## WHAT YOU SHOULD DO
The entries below must be transcribed exactly. Leave nothing out.

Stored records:
○ ○ ○ ○ ○ ○ ○

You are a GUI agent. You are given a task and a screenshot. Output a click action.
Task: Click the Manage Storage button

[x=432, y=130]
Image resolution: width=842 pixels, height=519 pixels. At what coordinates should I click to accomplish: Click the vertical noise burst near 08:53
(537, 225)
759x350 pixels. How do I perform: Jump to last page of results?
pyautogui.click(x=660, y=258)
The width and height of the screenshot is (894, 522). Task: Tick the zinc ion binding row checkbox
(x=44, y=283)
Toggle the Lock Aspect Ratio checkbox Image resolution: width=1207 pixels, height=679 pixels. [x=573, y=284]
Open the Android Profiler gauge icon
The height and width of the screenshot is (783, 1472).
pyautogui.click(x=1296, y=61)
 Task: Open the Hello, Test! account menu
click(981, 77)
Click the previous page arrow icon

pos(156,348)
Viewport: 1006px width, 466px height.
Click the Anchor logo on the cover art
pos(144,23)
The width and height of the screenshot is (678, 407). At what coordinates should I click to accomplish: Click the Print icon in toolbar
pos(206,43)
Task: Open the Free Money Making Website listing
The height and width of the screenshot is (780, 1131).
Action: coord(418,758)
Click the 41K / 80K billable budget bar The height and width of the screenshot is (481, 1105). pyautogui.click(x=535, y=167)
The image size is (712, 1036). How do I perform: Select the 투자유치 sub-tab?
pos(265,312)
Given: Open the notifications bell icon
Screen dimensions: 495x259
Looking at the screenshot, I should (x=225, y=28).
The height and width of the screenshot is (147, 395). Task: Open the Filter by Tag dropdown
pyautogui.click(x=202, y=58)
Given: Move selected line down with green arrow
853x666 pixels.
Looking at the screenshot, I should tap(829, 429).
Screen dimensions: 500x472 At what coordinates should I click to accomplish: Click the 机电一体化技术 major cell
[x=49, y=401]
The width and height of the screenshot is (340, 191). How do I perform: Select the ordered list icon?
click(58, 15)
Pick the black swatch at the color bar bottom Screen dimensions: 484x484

○ ○ ○ ○ ○ ○ ○

## SOLUTION FOR THIS PROBLEM
You are a GUI agent. You are given a task and a screenshot. Output a click action.
Task: Click the Manage Storage button

[x=432, y=130]
Image resolution: width=842 pixels, height=519 pixels. At what coordinates should I click to accomplish: Click the vertical noise burst near 08:53
(537, 225)
759x350 pixels. How do I perform: Jump to last page of results?
pyautogui.click(x=660, y=258)
The width and height of the screenshot is (894, 522). Task: Tick the zinc ion binding row checkbox
(x=44, y=283)
Toggle the Lock Aspect Ratio checkbox Image resolution: width=1207 pixels, height=679 pixels. [x=573, y=284]
Open the Android Profiler gauge icon
The height and width of the screenshot is (783, 1472).
pyautogui.click(x=1296, y=61)
 Task: Open the Hello, Test! account menu
click(981, 77)
Click the previous page arrow icon

pos(156,348)
Viewport: 1006px width, 466px height.
Click the Anchor logo on the cover art
pos(144,23)
The width and height of the screenshot is (678, 407). At what coordinates should I click to accomplish: Click the Print icon in toolbar
pos(206,43)
Task: Open the Free Money Making Website listing
The height and width of the screenshot is (780, 1131).
Action: coord(418,758)
Click the 41K / 80K billable budget bar The height and width of the screenshot is (481, 1105). pyautogui.click(x=535, y=167)
The image size is (712, 1036). How do I perform: Select the 투자유치 sub-tab?
pos(265,312)
Given: Open the notifications bell icon
Screen dimensions: 495x259
Looking at the screenshot, I should (x=225, y=28).
The height and width of the screenshot is (147, 395). Task: Open the Filter by Tag dropdown
pyautogui.click(x=202, y=58)
Given: Move selected line down with green arrow
853x666 pixels.
Looking at the screenshot, I should tap(829, 429).
Screen dimensions: 500x472 At what coordinates should I click to accomplish: Click the 机电一体化技术 major cell
[x=49, y=401]
The width and height of the screenshot is (340, 191). How do I perform: Select the ordered list icon?
click(58, 15)
Pick the black swatch at the color bar bottom Screen dimensions: 484x484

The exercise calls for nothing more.